La decisión del presidente del Sevilla FC, Sergio Ramos, ha provocado un terremoto institucional que va mucho más allá de lo deportivo. El máximo dirigente del club, José María del Nido Carrasco, reconoció públicamente que fue él quien impidió el regreso del central andaluz al equipo nervionense. ¿El motivo? Una supuesta incompatibilidad entre su posible entrada en el accionariado del club y su papel como jugador.
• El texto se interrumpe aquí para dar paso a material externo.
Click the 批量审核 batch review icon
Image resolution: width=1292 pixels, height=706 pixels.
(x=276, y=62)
La confesión se produjo durante una entrevista en Canal Sur Radio, donde Del Nido Carrasco defendió que permitir a Ramos jugar mientras negocia su posible participación en la propiedad del club generaría un conflicto de intereses. Una explicación que, lejos de calmar los ánimos, ha intensificado el malestar en una afición ya golpeada por la inestabilidad deportiva y económica.
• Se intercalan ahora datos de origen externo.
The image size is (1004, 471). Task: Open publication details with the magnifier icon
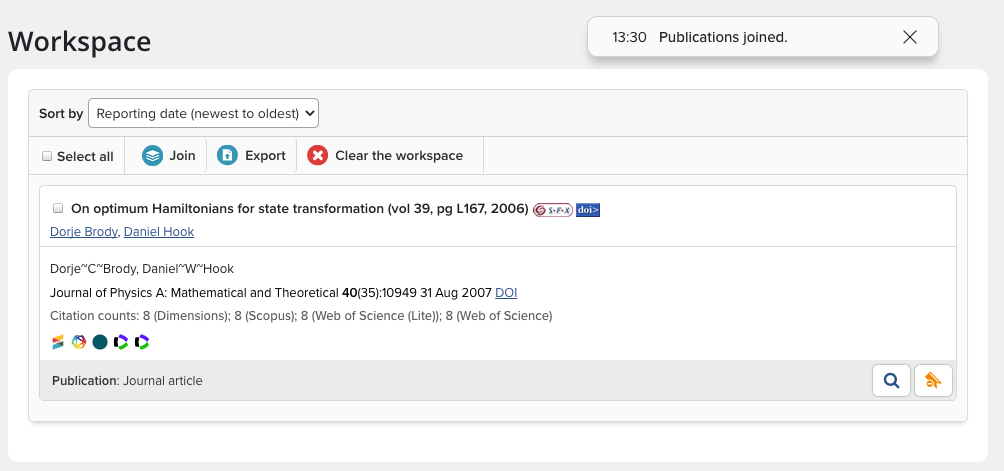click(x=891, y=380)
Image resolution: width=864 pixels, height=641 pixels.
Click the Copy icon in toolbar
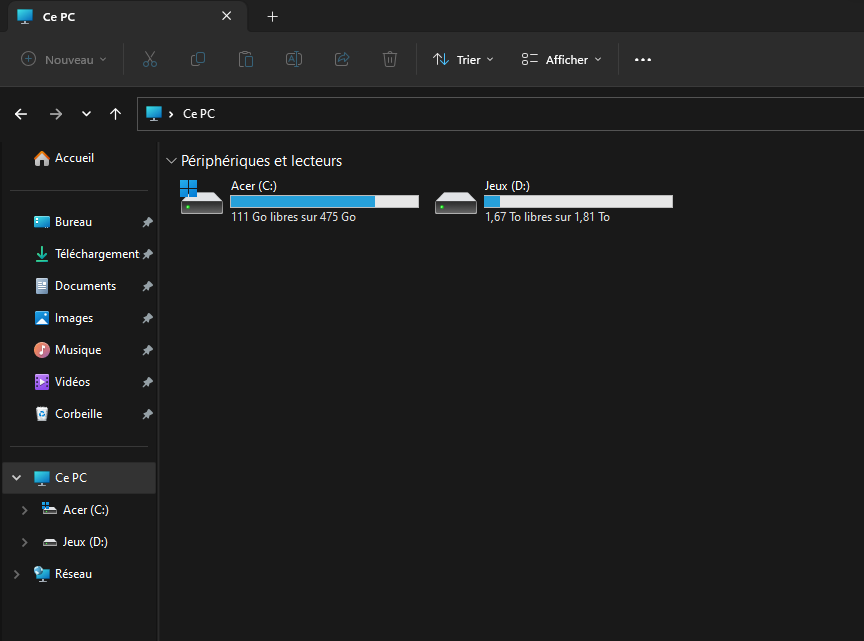click(x=198, y=60)
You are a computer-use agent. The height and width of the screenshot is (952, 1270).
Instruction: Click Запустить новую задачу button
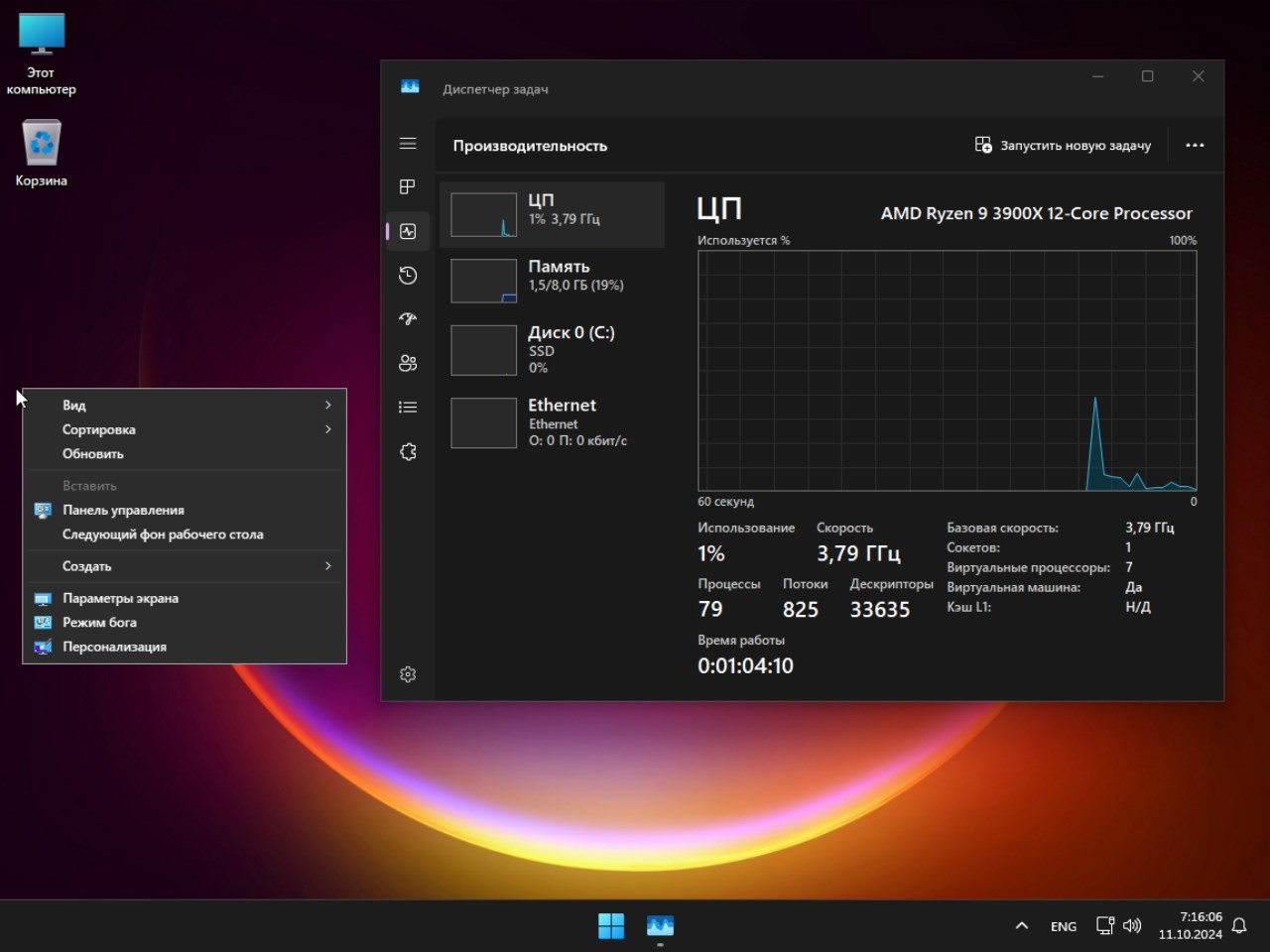click(x=1063, y=146)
Una decisión política más que deportiva
El primer dato relevante es que la negativa no responde a razones técnicas. No se trata de un debate sobre el rendimiento físico de Ramos ni sobre su encaje en el esquema táctico del entrenador Matías Almeyda. Tampoco es, oficialmente, una cuestión salarial.
La clave, según el presidente, reside en que Ramos estaría implicado en conversaciones para adquirir acciones del club, dentro de un escenario de posible cambio en el control accionarial. Del Nido sostiene que no puede existir la figura de un jugador que simultáneamente aspire a convertirse en propietario.
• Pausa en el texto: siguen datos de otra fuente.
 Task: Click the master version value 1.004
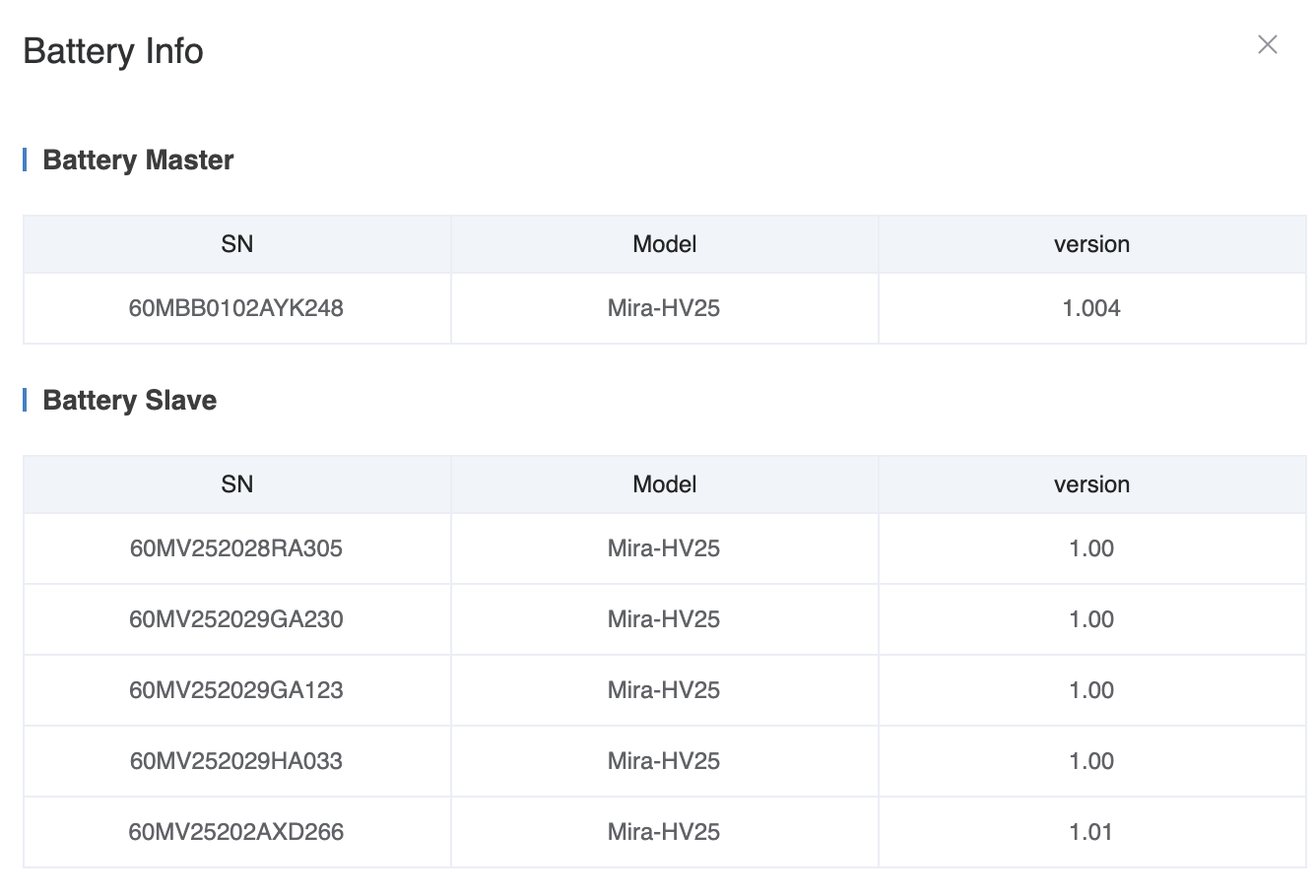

Sin embargo, esta argumentación deja varios interrogantes. En el fútbol moderno existen precedentes de futbolistas con participaciones empresariales en clubes o en estructuras vinculadas. La cuestión, por tanto, parece más política que jurídica. El Sevilla atraviesa una etapa de tensiones internas entre accionistas, con una guerra soterrada por el control de la entidad, y la figura de Ramos podría alterar equilibrios delicados.
Crisis institucional y descontento en la grada
La decisión llega en un contexto especialmente frágil. El Sevilla no vive su mejor momento ni en lo deportivo ni en lo financiero. Las restricciones del control económico de LaLiga han limitado la capacidad de inscripción de jugadores, y el club ha tenido que maniobrar con extrema cautela en el mercado.
A ello se suma el creciente descontento de la afición. En los últimos partidos en el Ramón Sánchez-Pizjuán se han escuchado cánticos críticos contra la directiva. La gestión de la plantilla, las decisiones deportivas y la falta de resultados han erosionado la confianza en la cúpula.
En este escenario, el regreso de Sergio Ramos representaba algo más que un refuerzo defensivo. Era un símbolo. Un gesto de identidad, liderazgo y conexión con la historia reciente del club. La negativa presidencial ha sido interpretada por parte del sevillismo como un error estratégico que prioriza luchas internas sobre el interés deportivo inmediato.
El trasfondo económico y el papel de la dirección deportiva
Aunque Del Nido Carrasco insiste en que la decisión fue exclusivamente suya, el movimiento también salpica al director deportivo, Antonio Cordón, responsable de la planificación de la plantilla. La pregunta es inevitable: ¿habría tenido Ramos cabida real en el equipo o la operación estaba condicionada desde el inicio?
Desde el punto de vista financiero, el club se encuentra bajo una estricta vigilancia presupuestaria. Incluso en el supuesto de que el jugador aceptara condiciones favorables o reducidas, el margen salarial disponible es limitado. No obstante, fuentes cercanas al entorno del futbolista aseguran que la voluntad de regresar era firme.
La controversia, por tanto, no gira únicamente en torno a una ficha o a un contrato. Se trata de una pugna por el poder y por el modelo de club. Ramos, formado en la cantera sevillista, representa una figura con capacidad de influencia mediática y respaldo popular. Su eventual entrada en el accionariado podría modificar el tablero institucional.
Un club dividido y una decisión con consecuencias
El veto presidencial abre una etapa de mayor polarización. Por un lado, la dirección defiende que protege la estabilidad jurídica y societaria. Por otro, parte de la afición interpreta la medida como un movimiento defensivo frente a posibles cambios en la estructura de poder.
La pregunta que queda en el aire es clara: ¿ha primado el interés del equipo o la estrategia interna de control? En un momento en el que el Sevilla necesita cohesión y liderazgo, la exclusión de uno de sus referentes históricos añade más incertidumbre.
La crisis del Sevilla no es solo deportiva. Es institucional. Y la decisión sobre Sergio Ramos puede convertirse en un punto de inflexión en la lucha por el futuro del club.
¿Estamos ante una decisión prudente para evitar conflictos de intereses o frente a un movimiento destinado a blindar posiciones en la cúpula directiva?